Most Holy Trinity

Seventeenth Sunday in Ordinary Time –Year A– Become disciples of divine wisdom.

The first book of the Kings presents us with God’s self-disclosure to Solomon who recently succeeded his father David as king of Israel. He was an inexperienced young man when God appeared to him in a dream to ask whatever favor he wanted. He did not ask for wealth or fame. He did not ask for long life or the life of his enemies. In his prayer he acknowledges God’s great goodness to his father David. He speaks honorably of his father’s piety who had walked before God in uprightness of heart, drawing a veil over his faults. He speaks more honorably of God’s goodness to his father, the mercy God had shown to him while he lived, in making him to be sincerely religious and then recompensing his sincerity and the great kindness he had kept for him, to be bestowed on the family when he was gone, in giving him a son to sit on his throne.

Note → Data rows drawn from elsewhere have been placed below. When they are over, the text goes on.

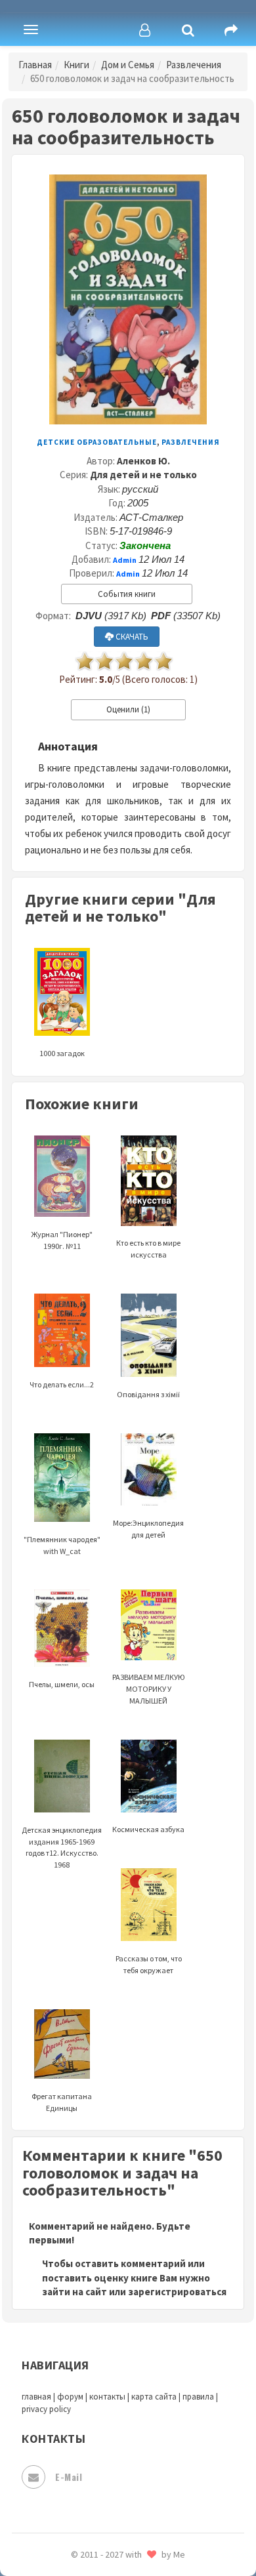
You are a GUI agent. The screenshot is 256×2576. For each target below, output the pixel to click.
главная (36, 2396)
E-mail (68, 2477)
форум (70, 2396)
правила (198, 2396)
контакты (107, 2396)
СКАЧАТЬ (131, 636)
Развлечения (193, 64)
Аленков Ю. (143, 461)
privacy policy (46, 2409)
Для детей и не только (143, 474)
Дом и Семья (127, 64)
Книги (76, 64)
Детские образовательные (97, 442)
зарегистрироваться (177, 2291)
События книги (127, 594)
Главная (35, 64)
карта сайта (154, 2396)
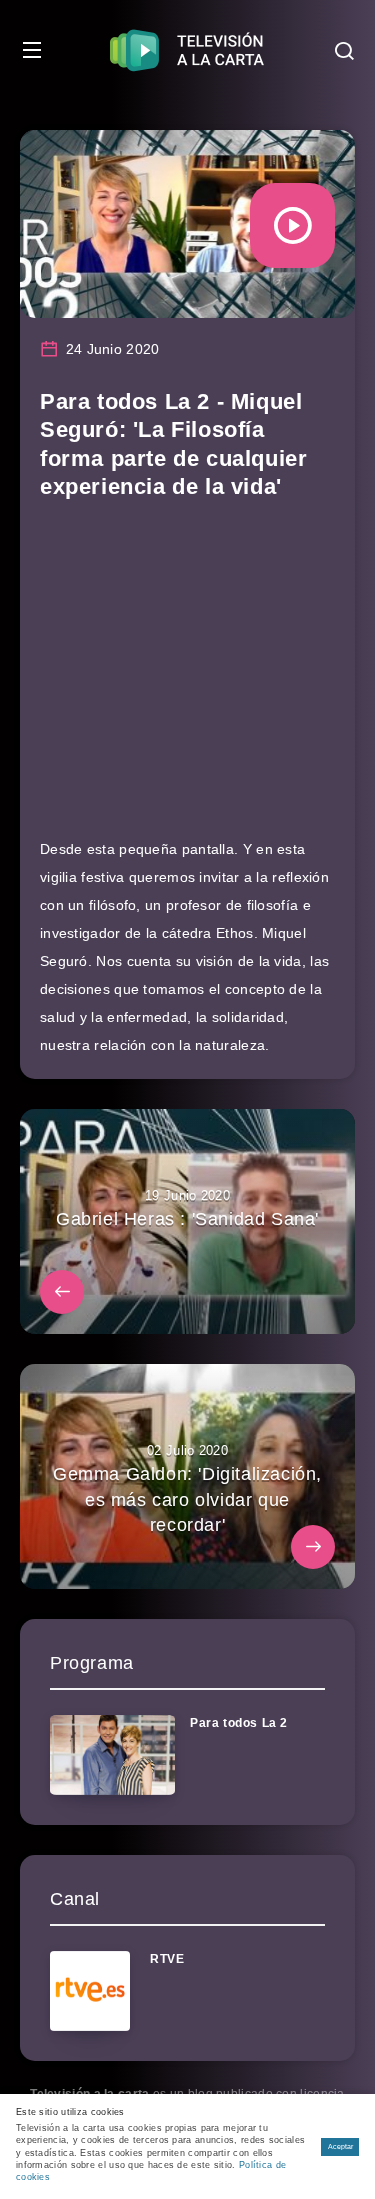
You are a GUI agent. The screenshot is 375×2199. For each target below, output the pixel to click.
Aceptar (340, 2146)
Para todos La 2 (239, 1723)
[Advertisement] (187, 678)
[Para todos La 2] (112, 1755)
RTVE (167, 1959)
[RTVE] (90, 1991)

He acknowledges his insufficiency for the discharge of that great trust to which he is called, and goes ahead to ask for wisdom to rule well as God’s servant. God was well pleased with Solomon’s prayer and gave him not only what he prayed for but also every other thing including riches and fame.

St. Paul tells us that Jesus Christ is the Wisdom and Power of God. In the search of Wisdom, God first searches for humans and presents Himself. God’s initial offer of himself creates in the person the desire for God. This is what happens to us that in the search of wisdom or God himself, we detach ourselves from everything which is ungodly and search for him who is the ultimate, with all the means and resources that God has given to us. Jesus speaks about this process when he tells us to seek first the Kingdom of God and all its righteousness and all other things will be added unto us. He also tells us to lay for ourselves treasures in heaven, where our treasure is, there our heart will be.

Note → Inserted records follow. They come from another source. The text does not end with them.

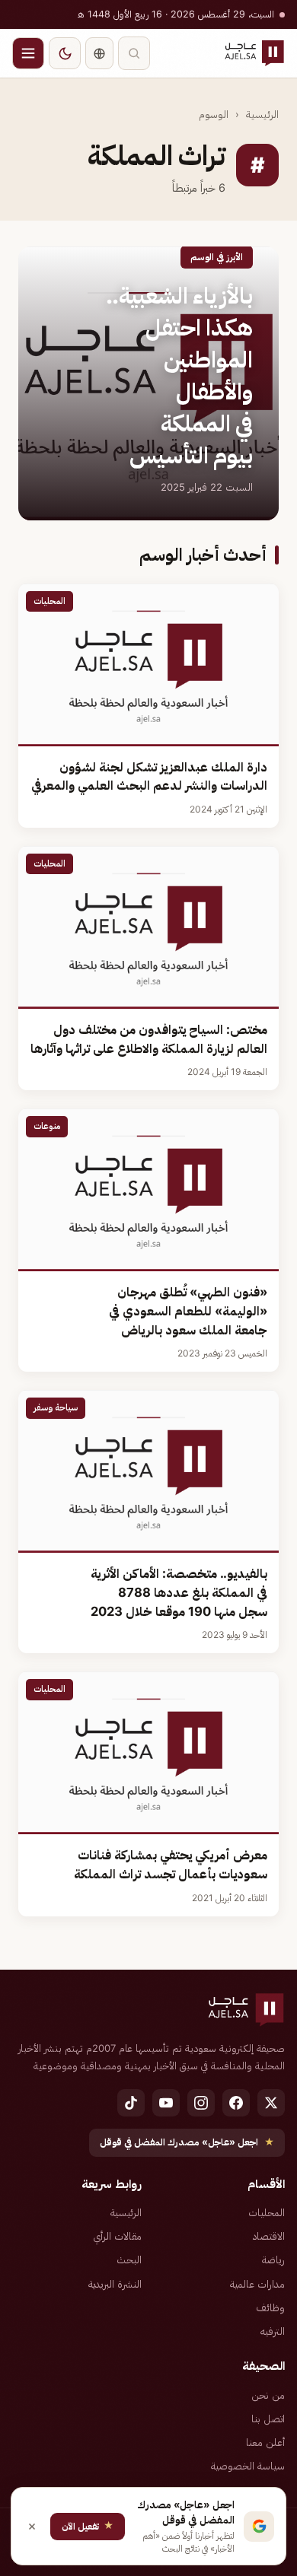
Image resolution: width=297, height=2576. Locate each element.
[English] (99, 53)
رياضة (273, 2259)
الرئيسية (262, 114)
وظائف (270, 2307)
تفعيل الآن (87, 2525)
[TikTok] (131, 2102)
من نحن (268, 2395)
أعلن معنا (265, 2442)
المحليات (266, 2212)
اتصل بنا (268, 2418)
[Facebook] (236, 2102)
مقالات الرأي (117, 2236)
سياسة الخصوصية (248, 2466)
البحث (129, 2259)
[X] (271, 2102)
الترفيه (272, 2331)
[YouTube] (166, 2102)
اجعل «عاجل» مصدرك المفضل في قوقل (187, 2142)
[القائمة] (28, 53)
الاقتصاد (269, 2236)
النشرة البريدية (115, 2284)
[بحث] (134, 53)
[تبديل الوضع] (65, 53)
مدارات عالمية (257, 2284)
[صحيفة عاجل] (254, 53)
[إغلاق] (32, 2526)
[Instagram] (201, 2102)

Jesus presents this knowledge to us in our gospel reading through the parable of the hidden treasure and the pearl of great price. This parable proclaims the grace of God and the security that Christ’s disciples possess even in the midst of a fallen hostile world. By this parable, Jesus wants us to know that the kingdom is an inner treasure. It is something of great value which the individual can seek, find and hide again. There is always a cost to finding it and possessing it. We must give up something in order to have it, The parable of the dragnet stresses the reality of the present life in relation with the search of wisdom. In the search of wisdom, faced with so many options, we should choose only the things that will lead us to the acquisition of wisdom or union with God. It also reminds us about the reality of the future final judgement as an answer to a present problem. We should live the life of wisdom by avoiding the things that will contaminate us in the present time.

 

Acquisition of wisdom or union with God is the goal of all discipleship. In our second reading today, St. Paul speaks about this goal of discipleship as love of God. He refers to the true disciples as those whom God works for their good. They are those who live in imitation of Jesus Christ,  the Son of God, who is the firstborn among many. It is in Jesus Christ that we shall acquire the wisdom and power of God, which he is. Let us always work for the love of God by choosing him and his ways always as his perfect disciples. God reveals his call of us according to his purpose, by enabling us to conform into the image of his Son, Jesus Christ. Like Solomon, let us pray that wisdom might be given to us to live in us always. May God make us perfect disciples of his Son, Jesus Christ and endow us with the gift of his wisdom, now and forever. Amen.